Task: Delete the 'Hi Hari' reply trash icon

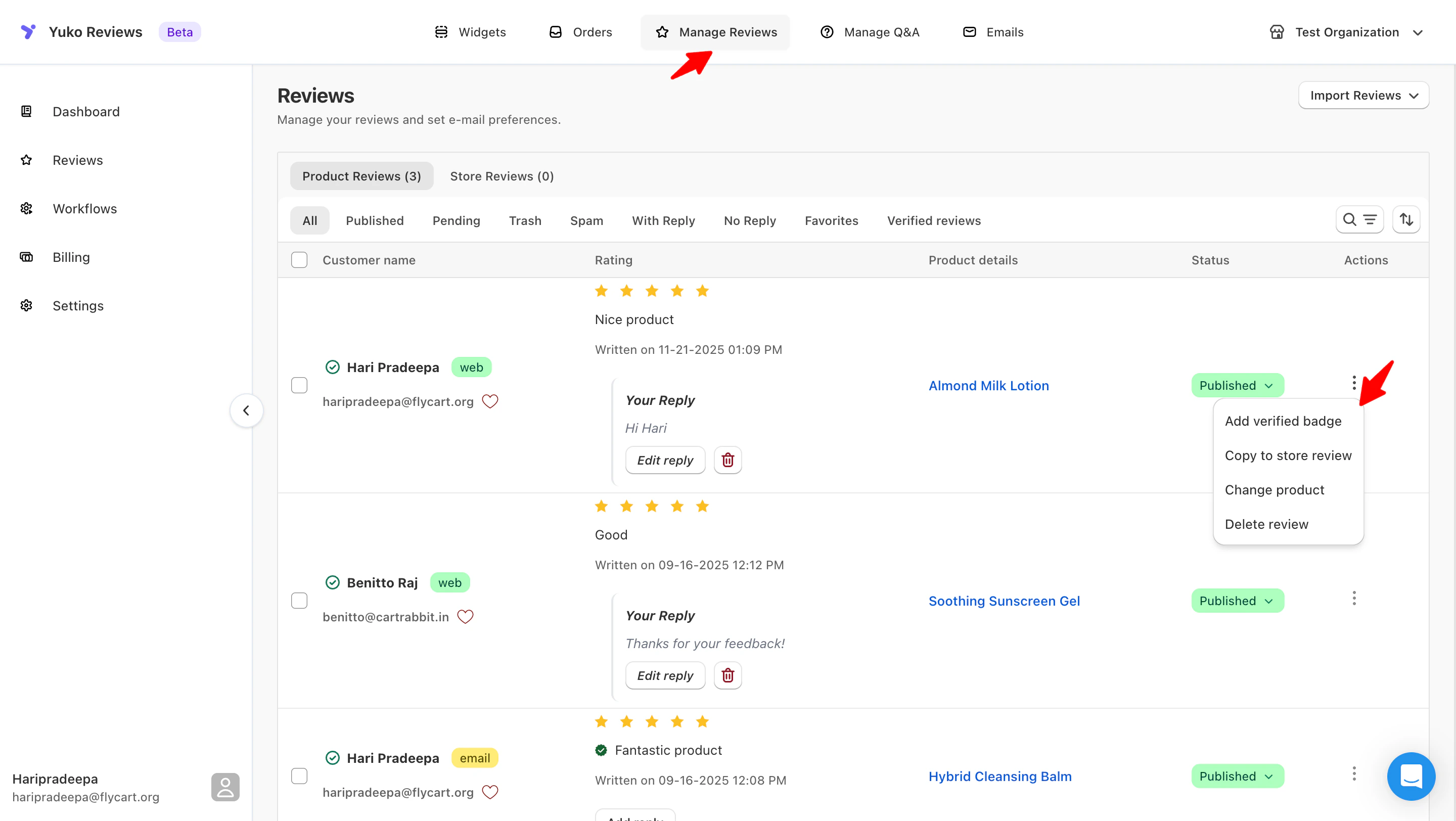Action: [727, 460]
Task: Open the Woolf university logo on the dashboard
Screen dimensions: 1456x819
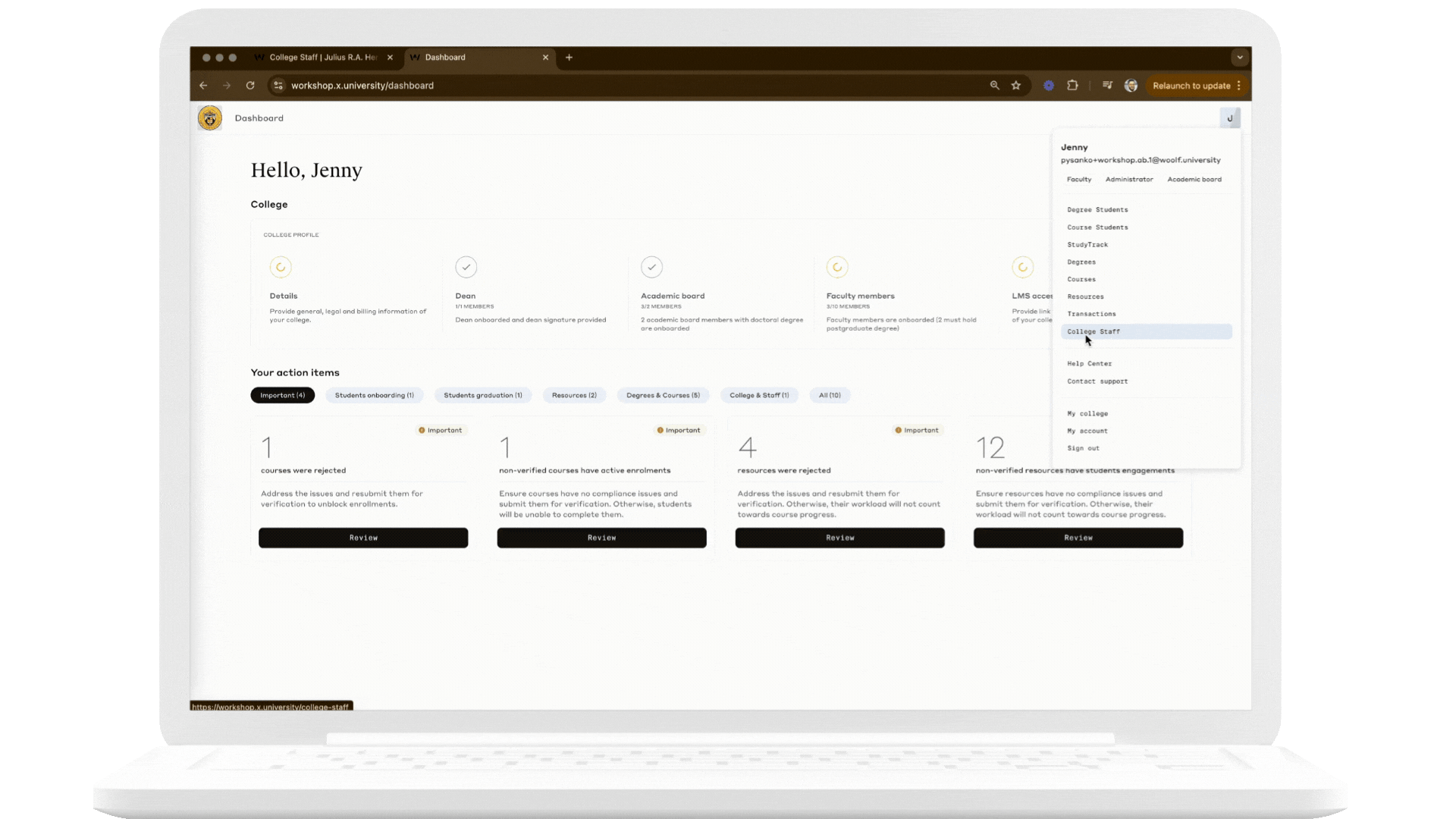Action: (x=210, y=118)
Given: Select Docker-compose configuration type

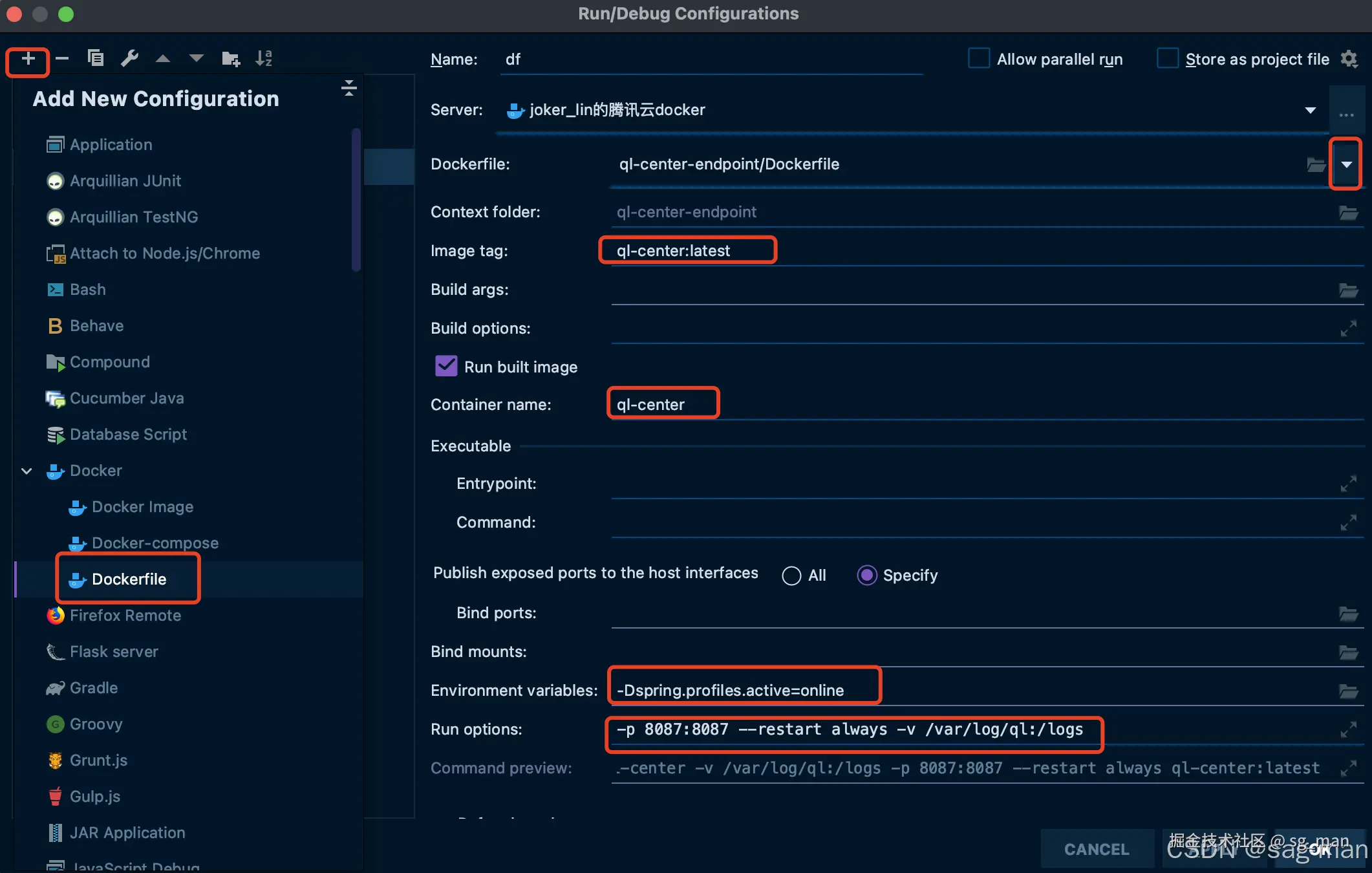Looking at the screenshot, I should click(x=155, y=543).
________
Only exact duplicates of the lines from the one containing "Task: Open the" through the final line of the entries, both included, are needed, with pictures left out.

### EXERCISE SOLUTION
Task: Open the Woolf university logo on the dashboard
Screen dimensions: 1456x819
Action: (x=210, y=118)
Given: Select Docker-compose configuration type

Looking at the screenshot, I should click(x=155, y=543).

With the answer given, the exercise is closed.